O’er the dim breast of Ocean’s wave
Night spreads afar her gloomy wings,
And pensive thought, and silence brings,
Save when the distant waters lave;
Or when the mariner’s lone voice
Swells faintly in the passing gale,
Or when the screaming sea-gulls poise
O’er the tall mast and swelling sail,

Bounding the gray gleam of the deep,
Where fancy’d forms arouse the mind,
Dark sweep the shores, on whose rude steep
Sighs the sad spirit of the wind.
Sweet is its voice upon the air
At Ev’ning’s melancholy close,
When the smooth wave in silence flows!
Sweet, sweet the peace its stealing accents bear!
Blest be thy shades, O Night! and blest the song
Thy low winds breathe the distant shores along!

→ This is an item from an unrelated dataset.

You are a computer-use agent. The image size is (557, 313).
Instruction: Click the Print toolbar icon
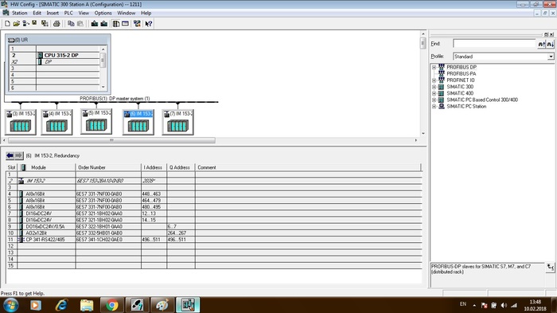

As the shadows thickened the scene sunk into deeper repose. Even the sailor’s song had ceased; no sound was heard but that of the waters dashing beneath the vessel, and their fainter murmur on the pebbly coast. Adeline’s mind was in unison with the tranquillity of the hour: lulled by the waves, she resigned herself to a still melancholy, and sat lost in reverie. The present moment brought to her recollection her voyage up the Rhone, when seeking refuge from the terrors of the Marquis de Montalt, she so anxiously endeavoured to anticipate her future destiny. She then, as now, had watched the fall of evening and the fading prospect, and she remembered what a desolate feeling had accompanied the impression which those objects made. She had then no friends — no asylum — no certainty of escaping the pursuit of her enemy. Now she had found affectionate friends — a secure retreat

— and was delivered from the terrors she then suffered — but
still she was unhappy. The remembrance of Theodore — of Theodore
who had loved her so truly, who had encountered and suffered so much
for her sake, and of whose fate she was now as ignorant as when she
traversed the Rhone, was an incessant pang to her heart. She seemed to
be more remote than ever from the possibility of hearing of him.
Sometimes a faint hope crossed her that he had escaped the malice of
his persecutor; but when she considered the inveteracy and power of
the latter, and the heinous light in which the law regards an assault
upon a superior officer, even this poor hope vanished, and left her to
tears and anguish, such as this reverie, which began with a sensation
of only gentle melancholy, now led to. She continued to muse till the
moon arose from the bosom of the ocean, and shed her trembling lustre
upon the waves, diffusing peace, and making silence more solemn;
beaming a soft light on the white fails, and throwing upon the waters
the tall shadow of the vessel, which now seemed to glide along
unopposed by any current. Her tears had somewhat relieved the anguish
of her mind, and she again reposed in placid melancholy, when a strain
of such tender and entrancing sweetness stole on the silence of the
hour, that it seemed more like celestial than mortal music — so
soft, so soothing, it sunk upon her ear, that it recalled her from
misery to hope and love. She wept again — but these were tears which
she would not have exchanged for mirth and joy. She looked round, but
perceived neither ship or boat; and as the undulating sounds swelled
on the distant air, she thought they came from the shore. Sometimes
the breeze wasted them away, and again returned them in tones of the
most languishing softness. The links of the air thus broken, it was
music rather than melody that she caught, till, the pilot gradually
steering nearer the coast, she distinguished the notes of a song
familiar to her ear. She endeavoured to recollect where she had heard
it, but in vain; yet her heart beat almost unconsciously with a
something resembling hope. Still she listened, till the breeze again
stole the sounds. With regret she now perceived that the vessel was
moving from them, and at length they trembled faintly on the waves,
sunk away at distance, and were heard no more. She remained upon the
deck a considerable time, unwilling to relinquish the expectation of
hearing them again, and their sweetness still vibrating on her fancy,
and at length retired to the cabin oppressed by a degree of
disappointment which the occasion did not appear to justify.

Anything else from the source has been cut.